Minimalist in décor and wrapped entirely in glass, with brown
leather
chairs and track lighting and tables set with little bonsai trees,
Arbolaga-gaña
presents its
cuisine artfully: a creamy cheese soup was well spiced and buoyed with
wild mushrooms (13€); garlic-soaked squab (19€) was roasted pink and
sauced with
its own pan juices; and dessert was a tour de force of nine fragile
layers of pastry, sweet cheese and white chocolate
(5.50€).
During our trip we did not find much in
the way of
so-called "molecular cuisine" of the kind pioneered by Spanish chef
Ferran Adria, but one new place did stand out as worth keeping an eye
on
for this kind of daring--Eneko Atxa Azurmendi,
about 15 minutes' drive from Bilbao in Larrabetzu.
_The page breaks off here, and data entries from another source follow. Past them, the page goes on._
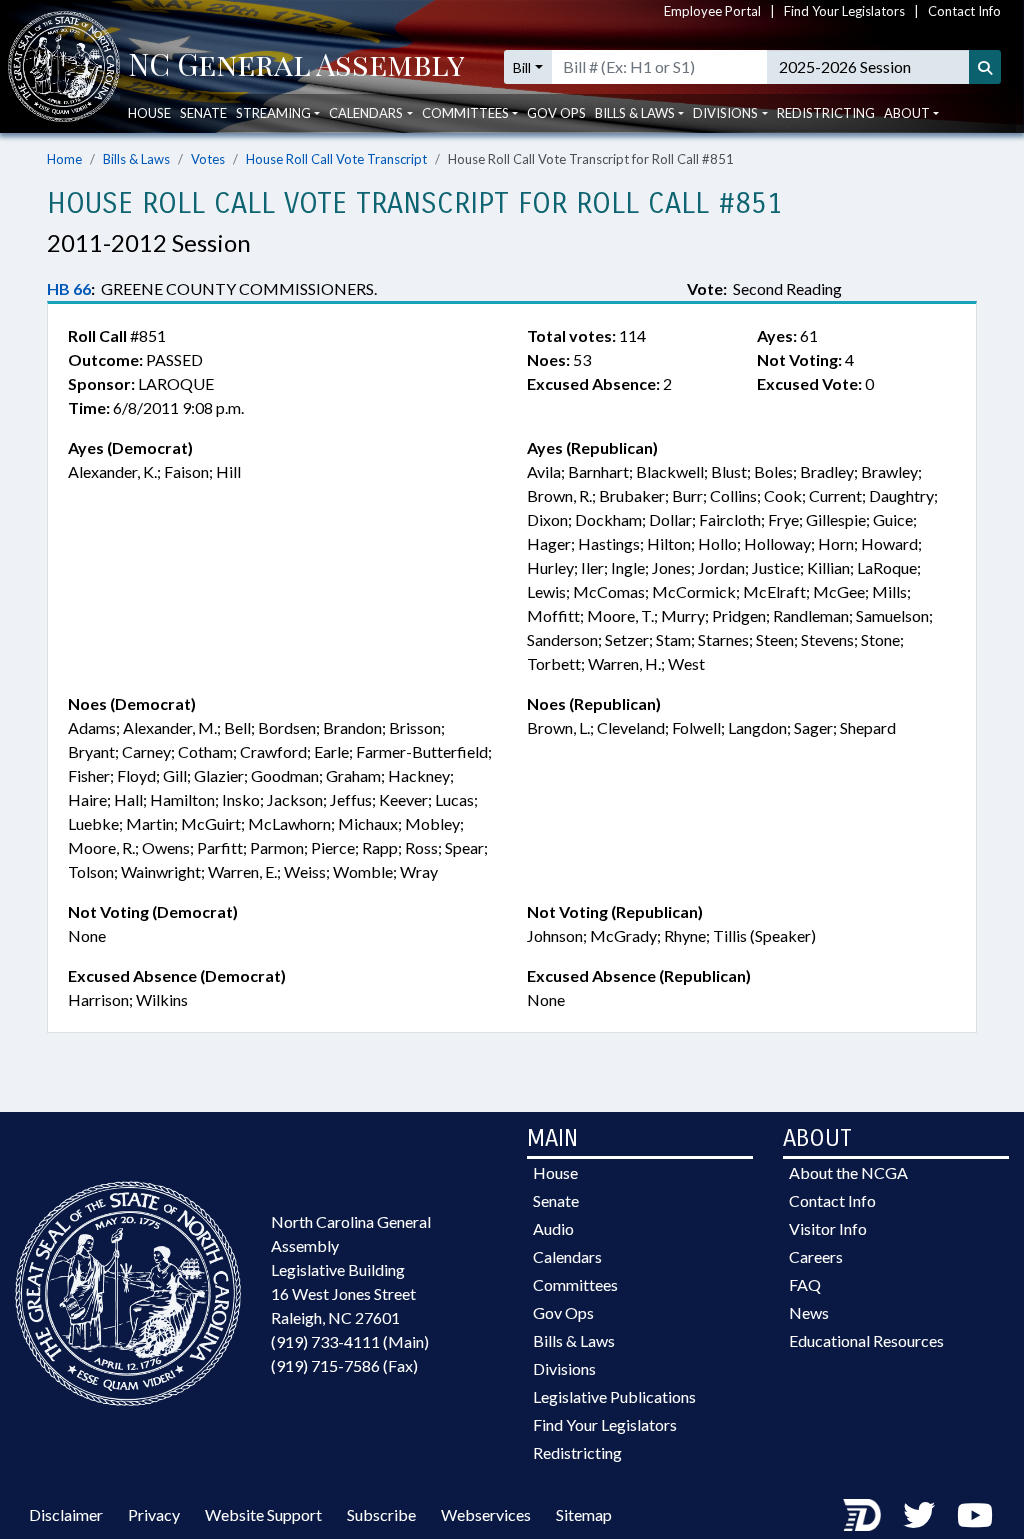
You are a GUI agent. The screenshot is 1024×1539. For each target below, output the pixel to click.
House (149, 113)
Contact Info (964, 11)
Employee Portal (712, 11)
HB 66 (69, 288)
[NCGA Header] (296, 67)
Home (64, 159)
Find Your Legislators (844, 11)
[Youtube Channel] (975, 1514)
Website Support (263, 1514)
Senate (203, 113)
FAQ (805, 1284)
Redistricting (826, 113)
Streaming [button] (273, 113)
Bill (522, 67)
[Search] (985, 67)
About (907, 113)
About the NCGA (848, 1172)
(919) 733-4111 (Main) (350, 1341)
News (809, 1312)
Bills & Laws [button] (635, 113)
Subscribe (381, 1514)
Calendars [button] (366, 113)
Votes (208, 159)
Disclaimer (66, 1514)
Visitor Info (828, 1228)
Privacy (154, 1514)
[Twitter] (919, 1514)
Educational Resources (866, 1340)
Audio (553, 1228)
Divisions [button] (725, 113)
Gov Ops (556, 113)
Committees (575, 1284)
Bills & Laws (136, 159)
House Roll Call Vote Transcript (336, 159)
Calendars (567, 1256)
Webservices (486, 1514)
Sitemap (584, 1514)
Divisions (564, 1368)
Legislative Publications (614, 1396)
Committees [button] (465, 113)
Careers (816, 1256)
Here, within
an
ultramodern corporate meeting complex and txakoli winery, young,
handsome Chef Azurmendi (below)
works within a kitchen that reminds you as much of a hospital lab as a
cooking spot, and in fact, he showed us how he uses a centrifuge to
concentrate his sauces.
My
wife and I dined, at a good pace, on nine of his dishes, fusionary, but
none as contrived as some of the extravagant molecular cuisine in
Spain
is, but more a canny balance of traditions and modernism,
evident in dishes like Azumendi's "ecological" egg injected with a hot
infusion of baby squid; lobster with aromatic herbs and smoked tea;
pink pigeon cooked over cherrywood; and dazzling chocolate desserts.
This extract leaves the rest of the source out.